Atheists have often challenged Christians how can a loving God allow pain and suffering in this world. They often re-hash Scottish philosopher David Hume’s argument: either God is loving but not powerful enough to stop it, or He is powerful enough, but not good. Unfortunately for Hume and those who use his arguments, it is a very flawed syllogism because it omits so many other very important factors.
C.S. Lewis wrote a book called The Problem of Pain to answer this question from a Christian perspective. That even though there is a loving and powerful God who made everything good, sin entered this world. God doesn’t like his creation suffering any more than a father wants to see his son crying after the boy scraped his knee on concrete. Lewis echoes the Bible – that God can use suffering to cause good to come out of it.
In a sense, Lewis’s book was defensive, defending the traditional Christian perspective. I’m going to push the envelope with this post: I’m going take the offensive by asking the atheists out there the flip question: Why is there pleasure in the world? How can one argue pleasure exist in a random, chance-based universe?
Take music. If everything in this world came about by random chance, why do we humans take such pleasure in the ordered sequence of sounds? Whether these are trills in a Bach concerto to the beat box of a street musician, it makes us feel good!

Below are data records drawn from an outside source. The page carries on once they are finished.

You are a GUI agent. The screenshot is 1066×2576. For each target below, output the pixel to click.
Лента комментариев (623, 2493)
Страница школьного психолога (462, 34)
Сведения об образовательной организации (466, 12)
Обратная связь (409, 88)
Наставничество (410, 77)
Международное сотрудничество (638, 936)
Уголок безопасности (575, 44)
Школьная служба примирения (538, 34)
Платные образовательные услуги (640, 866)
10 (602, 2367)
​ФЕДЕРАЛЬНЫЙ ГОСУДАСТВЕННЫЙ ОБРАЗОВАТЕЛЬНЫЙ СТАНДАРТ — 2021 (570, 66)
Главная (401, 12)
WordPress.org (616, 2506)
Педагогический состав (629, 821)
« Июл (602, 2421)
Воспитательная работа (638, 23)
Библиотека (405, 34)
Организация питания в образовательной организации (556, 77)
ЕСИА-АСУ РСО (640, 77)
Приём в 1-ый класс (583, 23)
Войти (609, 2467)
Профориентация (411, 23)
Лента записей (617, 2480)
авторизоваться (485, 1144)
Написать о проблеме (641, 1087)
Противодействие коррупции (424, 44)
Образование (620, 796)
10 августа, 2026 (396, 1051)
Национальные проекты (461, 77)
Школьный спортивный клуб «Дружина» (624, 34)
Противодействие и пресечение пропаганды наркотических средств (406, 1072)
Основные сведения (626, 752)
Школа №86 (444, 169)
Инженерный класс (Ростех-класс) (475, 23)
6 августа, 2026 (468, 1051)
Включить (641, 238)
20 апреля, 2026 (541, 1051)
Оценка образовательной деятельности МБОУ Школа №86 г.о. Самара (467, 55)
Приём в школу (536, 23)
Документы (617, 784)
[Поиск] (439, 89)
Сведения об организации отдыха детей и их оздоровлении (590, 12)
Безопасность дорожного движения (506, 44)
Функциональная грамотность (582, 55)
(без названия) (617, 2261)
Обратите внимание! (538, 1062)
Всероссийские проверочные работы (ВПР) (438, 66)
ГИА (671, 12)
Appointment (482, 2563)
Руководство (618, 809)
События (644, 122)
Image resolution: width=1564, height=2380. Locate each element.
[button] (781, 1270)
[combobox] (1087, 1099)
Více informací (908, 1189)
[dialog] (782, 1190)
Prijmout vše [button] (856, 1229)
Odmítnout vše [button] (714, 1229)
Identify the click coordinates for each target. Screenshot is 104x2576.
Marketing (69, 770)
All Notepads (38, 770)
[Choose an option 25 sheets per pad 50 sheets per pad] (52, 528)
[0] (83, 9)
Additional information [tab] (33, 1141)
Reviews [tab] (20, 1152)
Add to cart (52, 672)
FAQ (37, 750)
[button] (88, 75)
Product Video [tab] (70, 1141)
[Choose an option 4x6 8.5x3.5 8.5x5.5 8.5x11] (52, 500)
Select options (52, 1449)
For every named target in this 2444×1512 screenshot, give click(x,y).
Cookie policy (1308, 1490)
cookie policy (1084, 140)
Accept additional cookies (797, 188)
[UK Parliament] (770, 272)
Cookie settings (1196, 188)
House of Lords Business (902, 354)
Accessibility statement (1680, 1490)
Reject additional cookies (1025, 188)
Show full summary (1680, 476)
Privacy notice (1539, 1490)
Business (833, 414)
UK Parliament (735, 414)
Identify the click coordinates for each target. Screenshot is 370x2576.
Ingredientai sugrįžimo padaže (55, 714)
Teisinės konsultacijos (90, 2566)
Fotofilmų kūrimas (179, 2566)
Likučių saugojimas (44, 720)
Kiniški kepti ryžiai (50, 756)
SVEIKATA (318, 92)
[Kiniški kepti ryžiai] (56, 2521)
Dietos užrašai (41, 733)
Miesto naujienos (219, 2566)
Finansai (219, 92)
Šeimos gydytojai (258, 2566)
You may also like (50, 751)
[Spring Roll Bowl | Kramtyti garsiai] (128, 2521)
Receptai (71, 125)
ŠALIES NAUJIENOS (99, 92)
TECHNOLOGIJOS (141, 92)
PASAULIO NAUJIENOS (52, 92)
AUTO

Back in 2010, I visited Aberdeen, Scotland and a friend took me to see the Royal Scottish National Orchestra. Despite coming down with a head cold, I had a great time. I remember more the pleasure of the music than the fatigue and drowsiness. That’s what music can do: uplift the spirits.
I heard about this one prank; a musician decided to play a song on the piano and decided to not play the last note. From all over the house, people stopped what they were doing and asked what happened and will they please play that last note? The dissonance caused the opposite.

So where does this come from based on an evolutionary, materialist standpoint? Pleasure from order, pain from disorder?
We all heard the phrase: “Music to my ears!” – a phrase that denotes pleasure, and sometimes that sound doesn’t even have to be musical or lyrical! The clink! of coins hitting each other in a casino payout, a waterfall in the woods, waves crashing on the shore, or racking the slide back on a pistol as I put a few rounds downrange.
Because, no one has ever said: “Random sequence of sounds to my ears!”
And why is the music industry worth $15.7 billion in 2017 and $17.3 billion in 2018? There has to be a reason; listening to the Backstreet Boys does not aid in survival like reporting the location of food, warning about predators, or signal dominance over rivals in a mating ritual.
Why do people post videos online singing about heartbreak? When a lioness leaves the pride to join a new one, the other lions in the old pride don’t sing about it. There’s no lion version of Taylor Swift singing about breakups or moving on. Back to December was written by and for humans.

I think I’ve made my point. Pleasure from order (converse being true as well – pain from disorder), order implies design, and design implies a creator.